• [PROBLEM] In the powerlifting forum thread, how often does ckcrown84 say he trains chest?

• [PAGE EXTRACT]
^^^^^^^^^^^^^^^^

I've been more critical of lifts just so my bench keeps going up! 

Sent from my super gyno titty...


----------



## ckcrown84 (Oct 19, 2014)

Power Lifting is such an amazing sport to participate in, takes a lot out of you and requires a lot of sacrifices if you want to do well but every bit of it is worth it when you get under the bar and battle for victory, when you look back at where you were and see the progression to where you are now. Each battle, each sacrifice all feels worth it when you see that progress. 
July 10th I got 460 off a 2 board today I bashed 480lbs... 20lbs PR. Fucking love it.
Who cares ? Well me... And if you ask that after reading this ask yourself what the fuck have you accomplished ? 



http://youtu.be/IENwUJ_0WNU


----------



## ckcrown84 (Oct 21, 2014)

http://youtu.be/uyiGiw5MxHY


----------



## strongman760 (Oct 21, 2014)

NiCe squat buddy


----------



## ckcrown84 (Oct 21, 2014)

strongman760 said:


> NiCe squat buddy



Making progress steadily


----------



## ckcrown84 (Oct 27, 2014)




----------



## lewie562 (Oct 27, 2014)

Hell ya man your putting in major work. You got this handled man were is the contest at what state. Also just wondering how often you training chest. Good luck man


----------



## ckcrown84 (Oct 27, 2014)

lewie562 said:


> Hell ya man your putting in major work. You got this handled man were is the contest at what state. Also just wondering how often you training chest. Good luck man



Columbus Ohio December 7th 
I train chest twice a week 
Once heavy once light


----------



## ckcrown84 (Nov 4, 2014)

Today I got some squats in. Seeing where I am at. December 7th is my competition.
500lbs for 2, very happy. My first rep was a bit high, 2nd rep to depth. Can't complain. Obviously my 500lbs is the last lift in the video.


----------



## ckcrown84 (Nov 6, 2014)

Today I did some accessory work (volume) with chains. Decided to go volume instead of speed work. Needed it Mentally.
Bar + chains 15 reps
140 + chains 15 reps
190 + chains 15 reps
(rest recorded)
the bar is 50lbs not a 45lbs bar.
230
280
320 






After bench we did some flyes with bands. holy stabilizer issues. But, I had fun and had a mean pump lol.

^^^^^^^^^^^^^^^^

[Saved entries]

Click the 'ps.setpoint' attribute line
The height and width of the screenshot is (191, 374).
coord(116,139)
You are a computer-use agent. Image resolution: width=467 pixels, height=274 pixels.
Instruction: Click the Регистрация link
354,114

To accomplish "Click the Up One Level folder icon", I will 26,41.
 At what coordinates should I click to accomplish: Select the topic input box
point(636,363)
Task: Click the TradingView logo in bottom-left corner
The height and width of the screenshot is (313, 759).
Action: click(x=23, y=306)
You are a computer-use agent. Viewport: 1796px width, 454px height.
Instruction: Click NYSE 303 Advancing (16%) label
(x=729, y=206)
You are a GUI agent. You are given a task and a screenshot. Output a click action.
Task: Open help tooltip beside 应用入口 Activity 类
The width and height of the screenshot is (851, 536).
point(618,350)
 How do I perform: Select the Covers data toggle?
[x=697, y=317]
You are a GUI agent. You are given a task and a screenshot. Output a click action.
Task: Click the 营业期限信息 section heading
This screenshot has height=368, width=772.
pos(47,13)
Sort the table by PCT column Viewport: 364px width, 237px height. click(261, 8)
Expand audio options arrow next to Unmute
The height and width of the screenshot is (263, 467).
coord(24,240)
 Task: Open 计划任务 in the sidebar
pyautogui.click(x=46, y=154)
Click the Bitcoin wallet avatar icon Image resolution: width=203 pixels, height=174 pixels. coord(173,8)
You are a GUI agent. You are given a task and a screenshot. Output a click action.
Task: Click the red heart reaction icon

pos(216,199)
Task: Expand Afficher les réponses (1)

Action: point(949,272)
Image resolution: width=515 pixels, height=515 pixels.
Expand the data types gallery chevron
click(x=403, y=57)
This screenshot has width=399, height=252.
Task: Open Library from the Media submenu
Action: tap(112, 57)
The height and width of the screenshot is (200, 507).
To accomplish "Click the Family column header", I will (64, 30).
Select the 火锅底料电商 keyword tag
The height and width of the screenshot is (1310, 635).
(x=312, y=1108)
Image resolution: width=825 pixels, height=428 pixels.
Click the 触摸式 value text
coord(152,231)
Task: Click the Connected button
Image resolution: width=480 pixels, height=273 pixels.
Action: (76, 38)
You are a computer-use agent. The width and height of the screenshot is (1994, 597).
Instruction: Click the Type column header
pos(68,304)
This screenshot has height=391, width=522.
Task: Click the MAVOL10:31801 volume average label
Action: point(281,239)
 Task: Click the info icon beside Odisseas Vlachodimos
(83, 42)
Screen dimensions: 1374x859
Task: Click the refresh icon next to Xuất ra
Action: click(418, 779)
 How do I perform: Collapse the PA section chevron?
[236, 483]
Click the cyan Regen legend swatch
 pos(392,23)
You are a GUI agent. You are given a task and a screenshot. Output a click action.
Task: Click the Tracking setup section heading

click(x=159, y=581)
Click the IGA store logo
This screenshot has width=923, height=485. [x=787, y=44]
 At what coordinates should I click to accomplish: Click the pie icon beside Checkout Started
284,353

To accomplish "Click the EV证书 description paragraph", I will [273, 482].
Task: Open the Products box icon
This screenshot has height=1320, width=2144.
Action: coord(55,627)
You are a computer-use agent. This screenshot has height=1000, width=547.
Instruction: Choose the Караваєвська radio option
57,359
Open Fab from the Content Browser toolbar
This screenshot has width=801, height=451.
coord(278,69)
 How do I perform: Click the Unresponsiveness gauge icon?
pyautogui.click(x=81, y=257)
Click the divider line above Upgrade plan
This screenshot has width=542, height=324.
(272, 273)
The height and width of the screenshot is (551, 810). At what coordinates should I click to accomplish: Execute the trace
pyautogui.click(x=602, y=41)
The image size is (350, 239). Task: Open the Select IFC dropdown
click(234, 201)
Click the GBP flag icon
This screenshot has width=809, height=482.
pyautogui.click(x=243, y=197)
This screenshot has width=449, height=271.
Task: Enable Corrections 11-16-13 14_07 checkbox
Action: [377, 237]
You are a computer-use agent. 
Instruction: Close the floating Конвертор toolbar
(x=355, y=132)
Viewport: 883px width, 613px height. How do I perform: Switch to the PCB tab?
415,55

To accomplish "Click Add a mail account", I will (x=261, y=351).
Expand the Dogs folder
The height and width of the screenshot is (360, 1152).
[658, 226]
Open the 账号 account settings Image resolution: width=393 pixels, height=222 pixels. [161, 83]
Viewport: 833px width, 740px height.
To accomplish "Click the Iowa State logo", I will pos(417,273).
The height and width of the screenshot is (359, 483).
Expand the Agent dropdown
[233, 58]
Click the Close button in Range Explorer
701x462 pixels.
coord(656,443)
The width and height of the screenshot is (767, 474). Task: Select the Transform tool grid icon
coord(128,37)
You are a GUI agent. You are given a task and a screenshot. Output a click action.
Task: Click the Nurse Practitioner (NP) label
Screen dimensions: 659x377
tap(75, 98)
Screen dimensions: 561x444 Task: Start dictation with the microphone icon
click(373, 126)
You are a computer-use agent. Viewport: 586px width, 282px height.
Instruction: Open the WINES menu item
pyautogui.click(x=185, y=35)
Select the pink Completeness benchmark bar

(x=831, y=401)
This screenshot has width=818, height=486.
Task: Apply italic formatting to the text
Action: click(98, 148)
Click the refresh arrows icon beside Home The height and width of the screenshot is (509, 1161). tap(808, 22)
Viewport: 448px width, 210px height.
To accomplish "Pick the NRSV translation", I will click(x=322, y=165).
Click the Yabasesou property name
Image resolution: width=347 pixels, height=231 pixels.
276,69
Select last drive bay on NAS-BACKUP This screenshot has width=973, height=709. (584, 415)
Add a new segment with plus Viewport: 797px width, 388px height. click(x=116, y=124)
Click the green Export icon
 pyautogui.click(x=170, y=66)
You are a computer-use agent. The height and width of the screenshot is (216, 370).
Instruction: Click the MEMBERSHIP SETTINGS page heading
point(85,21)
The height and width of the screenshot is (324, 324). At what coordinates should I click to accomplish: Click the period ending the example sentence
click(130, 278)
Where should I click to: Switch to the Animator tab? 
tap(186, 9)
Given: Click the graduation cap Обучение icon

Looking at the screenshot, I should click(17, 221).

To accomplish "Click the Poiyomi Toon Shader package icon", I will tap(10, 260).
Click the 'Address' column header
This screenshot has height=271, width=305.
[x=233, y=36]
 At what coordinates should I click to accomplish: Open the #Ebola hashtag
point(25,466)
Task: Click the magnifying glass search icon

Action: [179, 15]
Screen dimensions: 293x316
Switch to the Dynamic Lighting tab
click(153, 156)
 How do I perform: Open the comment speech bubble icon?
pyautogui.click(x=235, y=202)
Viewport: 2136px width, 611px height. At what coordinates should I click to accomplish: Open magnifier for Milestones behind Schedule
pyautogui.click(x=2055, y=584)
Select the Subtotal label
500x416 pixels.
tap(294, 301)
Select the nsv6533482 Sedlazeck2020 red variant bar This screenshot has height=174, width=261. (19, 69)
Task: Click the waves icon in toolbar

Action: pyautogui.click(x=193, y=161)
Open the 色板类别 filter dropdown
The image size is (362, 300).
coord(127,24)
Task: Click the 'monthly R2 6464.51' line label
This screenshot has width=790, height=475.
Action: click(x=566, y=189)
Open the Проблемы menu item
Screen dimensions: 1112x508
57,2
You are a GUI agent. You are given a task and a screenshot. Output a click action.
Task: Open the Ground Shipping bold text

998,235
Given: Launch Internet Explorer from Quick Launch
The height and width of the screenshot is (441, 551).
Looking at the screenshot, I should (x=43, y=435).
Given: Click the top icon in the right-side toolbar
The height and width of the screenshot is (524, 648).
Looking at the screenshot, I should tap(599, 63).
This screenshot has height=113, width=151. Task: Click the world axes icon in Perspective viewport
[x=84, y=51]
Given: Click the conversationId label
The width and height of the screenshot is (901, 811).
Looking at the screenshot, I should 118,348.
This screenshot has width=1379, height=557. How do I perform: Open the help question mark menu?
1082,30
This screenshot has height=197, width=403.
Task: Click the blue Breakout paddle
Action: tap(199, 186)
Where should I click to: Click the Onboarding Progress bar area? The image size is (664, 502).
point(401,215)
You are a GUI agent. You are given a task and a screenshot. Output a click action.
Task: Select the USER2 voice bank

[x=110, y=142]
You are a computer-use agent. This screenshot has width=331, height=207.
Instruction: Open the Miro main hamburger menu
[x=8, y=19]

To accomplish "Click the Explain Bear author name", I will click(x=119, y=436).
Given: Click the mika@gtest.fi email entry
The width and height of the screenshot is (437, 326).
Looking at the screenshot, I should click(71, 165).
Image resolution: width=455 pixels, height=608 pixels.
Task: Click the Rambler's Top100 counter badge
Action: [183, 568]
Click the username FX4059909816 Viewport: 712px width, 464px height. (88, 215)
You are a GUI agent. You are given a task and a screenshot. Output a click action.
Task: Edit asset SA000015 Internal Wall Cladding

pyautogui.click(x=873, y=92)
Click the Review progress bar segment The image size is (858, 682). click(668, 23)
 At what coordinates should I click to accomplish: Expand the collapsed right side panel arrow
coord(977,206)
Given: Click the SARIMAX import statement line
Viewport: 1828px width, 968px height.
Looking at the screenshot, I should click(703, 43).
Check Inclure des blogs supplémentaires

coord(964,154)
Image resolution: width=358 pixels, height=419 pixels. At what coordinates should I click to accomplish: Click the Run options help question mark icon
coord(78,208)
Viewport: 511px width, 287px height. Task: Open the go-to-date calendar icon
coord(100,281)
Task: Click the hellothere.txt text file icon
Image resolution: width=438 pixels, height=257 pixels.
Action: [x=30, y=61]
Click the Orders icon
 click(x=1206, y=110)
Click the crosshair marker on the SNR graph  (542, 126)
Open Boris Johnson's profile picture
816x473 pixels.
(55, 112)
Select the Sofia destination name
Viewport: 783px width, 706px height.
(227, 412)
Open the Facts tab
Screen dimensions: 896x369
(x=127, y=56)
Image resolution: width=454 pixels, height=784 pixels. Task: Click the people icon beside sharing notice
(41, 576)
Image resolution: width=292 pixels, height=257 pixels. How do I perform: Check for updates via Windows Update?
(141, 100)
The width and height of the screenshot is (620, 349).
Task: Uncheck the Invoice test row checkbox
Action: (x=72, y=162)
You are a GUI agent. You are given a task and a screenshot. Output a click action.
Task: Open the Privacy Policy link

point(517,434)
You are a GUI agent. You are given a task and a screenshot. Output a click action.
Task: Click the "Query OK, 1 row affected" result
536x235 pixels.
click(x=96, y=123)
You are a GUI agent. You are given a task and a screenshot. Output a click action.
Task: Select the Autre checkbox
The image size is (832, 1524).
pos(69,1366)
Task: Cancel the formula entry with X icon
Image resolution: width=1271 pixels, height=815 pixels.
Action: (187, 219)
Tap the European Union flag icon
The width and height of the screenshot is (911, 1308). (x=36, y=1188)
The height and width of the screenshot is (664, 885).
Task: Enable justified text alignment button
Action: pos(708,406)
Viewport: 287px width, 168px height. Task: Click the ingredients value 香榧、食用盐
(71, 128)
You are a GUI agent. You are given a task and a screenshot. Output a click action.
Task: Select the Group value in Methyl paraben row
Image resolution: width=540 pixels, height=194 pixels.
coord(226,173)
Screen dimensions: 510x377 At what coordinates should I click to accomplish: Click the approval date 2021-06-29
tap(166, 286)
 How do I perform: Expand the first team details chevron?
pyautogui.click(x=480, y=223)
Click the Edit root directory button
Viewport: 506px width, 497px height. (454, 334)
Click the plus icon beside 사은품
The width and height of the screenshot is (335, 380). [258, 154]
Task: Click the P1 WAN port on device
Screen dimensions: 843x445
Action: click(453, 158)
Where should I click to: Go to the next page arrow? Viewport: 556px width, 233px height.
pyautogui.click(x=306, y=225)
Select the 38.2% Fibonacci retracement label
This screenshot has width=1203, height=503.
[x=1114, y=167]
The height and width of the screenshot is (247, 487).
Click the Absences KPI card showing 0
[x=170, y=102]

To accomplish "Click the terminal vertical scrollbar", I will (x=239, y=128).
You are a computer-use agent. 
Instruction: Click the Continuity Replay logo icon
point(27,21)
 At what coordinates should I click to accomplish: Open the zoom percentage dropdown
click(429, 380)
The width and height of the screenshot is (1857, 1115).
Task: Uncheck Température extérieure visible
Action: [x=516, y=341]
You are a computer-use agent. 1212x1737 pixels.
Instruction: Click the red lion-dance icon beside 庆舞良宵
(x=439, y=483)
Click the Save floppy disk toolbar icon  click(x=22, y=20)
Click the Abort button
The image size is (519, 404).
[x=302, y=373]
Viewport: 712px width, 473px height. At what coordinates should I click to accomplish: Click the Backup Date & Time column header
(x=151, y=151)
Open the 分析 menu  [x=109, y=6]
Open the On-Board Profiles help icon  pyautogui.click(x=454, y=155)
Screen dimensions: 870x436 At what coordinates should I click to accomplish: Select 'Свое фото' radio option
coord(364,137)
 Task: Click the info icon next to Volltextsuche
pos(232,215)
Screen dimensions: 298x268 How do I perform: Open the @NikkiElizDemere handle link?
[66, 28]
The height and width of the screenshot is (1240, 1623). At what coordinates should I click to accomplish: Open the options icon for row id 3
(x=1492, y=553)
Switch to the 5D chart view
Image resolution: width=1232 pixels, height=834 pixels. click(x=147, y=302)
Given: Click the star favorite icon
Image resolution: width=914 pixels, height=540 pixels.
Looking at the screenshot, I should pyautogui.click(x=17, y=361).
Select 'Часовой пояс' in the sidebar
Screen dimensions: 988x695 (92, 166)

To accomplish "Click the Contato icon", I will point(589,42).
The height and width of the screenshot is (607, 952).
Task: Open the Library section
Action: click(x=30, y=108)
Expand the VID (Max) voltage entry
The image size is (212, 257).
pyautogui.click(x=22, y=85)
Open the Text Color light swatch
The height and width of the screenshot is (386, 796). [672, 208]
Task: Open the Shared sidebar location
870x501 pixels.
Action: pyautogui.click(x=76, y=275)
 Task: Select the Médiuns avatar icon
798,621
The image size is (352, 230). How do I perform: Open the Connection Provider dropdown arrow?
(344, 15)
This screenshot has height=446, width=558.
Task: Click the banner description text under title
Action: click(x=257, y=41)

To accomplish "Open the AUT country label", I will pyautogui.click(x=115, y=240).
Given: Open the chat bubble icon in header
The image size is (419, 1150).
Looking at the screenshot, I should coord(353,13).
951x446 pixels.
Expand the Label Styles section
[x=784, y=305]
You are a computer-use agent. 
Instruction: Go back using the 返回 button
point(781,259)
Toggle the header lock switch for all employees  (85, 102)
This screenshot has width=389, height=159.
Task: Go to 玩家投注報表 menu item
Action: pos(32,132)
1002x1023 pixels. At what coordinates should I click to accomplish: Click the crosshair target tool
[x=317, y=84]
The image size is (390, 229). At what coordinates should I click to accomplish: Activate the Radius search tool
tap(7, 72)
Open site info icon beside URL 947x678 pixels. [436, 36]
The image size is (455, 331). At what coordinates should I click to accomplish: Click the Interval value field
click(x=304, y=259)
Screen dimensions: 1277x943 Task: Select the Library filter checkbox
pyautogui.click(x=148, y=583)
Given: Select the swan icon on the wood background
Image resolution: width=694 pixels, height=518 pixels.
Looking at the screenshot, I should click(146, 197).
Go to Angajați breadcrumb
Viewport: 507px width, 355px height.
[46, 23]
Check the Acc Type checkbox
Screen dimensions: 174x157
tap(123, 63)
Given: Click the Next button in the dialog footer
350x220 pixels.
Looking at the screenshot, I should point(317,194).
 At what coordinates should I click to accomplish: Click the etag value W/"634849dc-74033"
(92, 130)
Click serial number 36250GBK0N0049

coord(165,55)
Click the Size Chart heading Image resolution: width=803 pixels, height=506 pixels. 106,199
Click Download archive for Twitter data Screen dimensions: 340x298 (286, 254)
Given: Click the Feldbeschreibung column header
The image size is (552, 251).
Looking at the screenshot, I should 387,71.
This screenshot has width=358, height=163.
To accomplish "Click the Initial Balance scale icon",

^^^^^^^^^^^^^^^^

• [RESULT] Twice a week, once heavy and once light.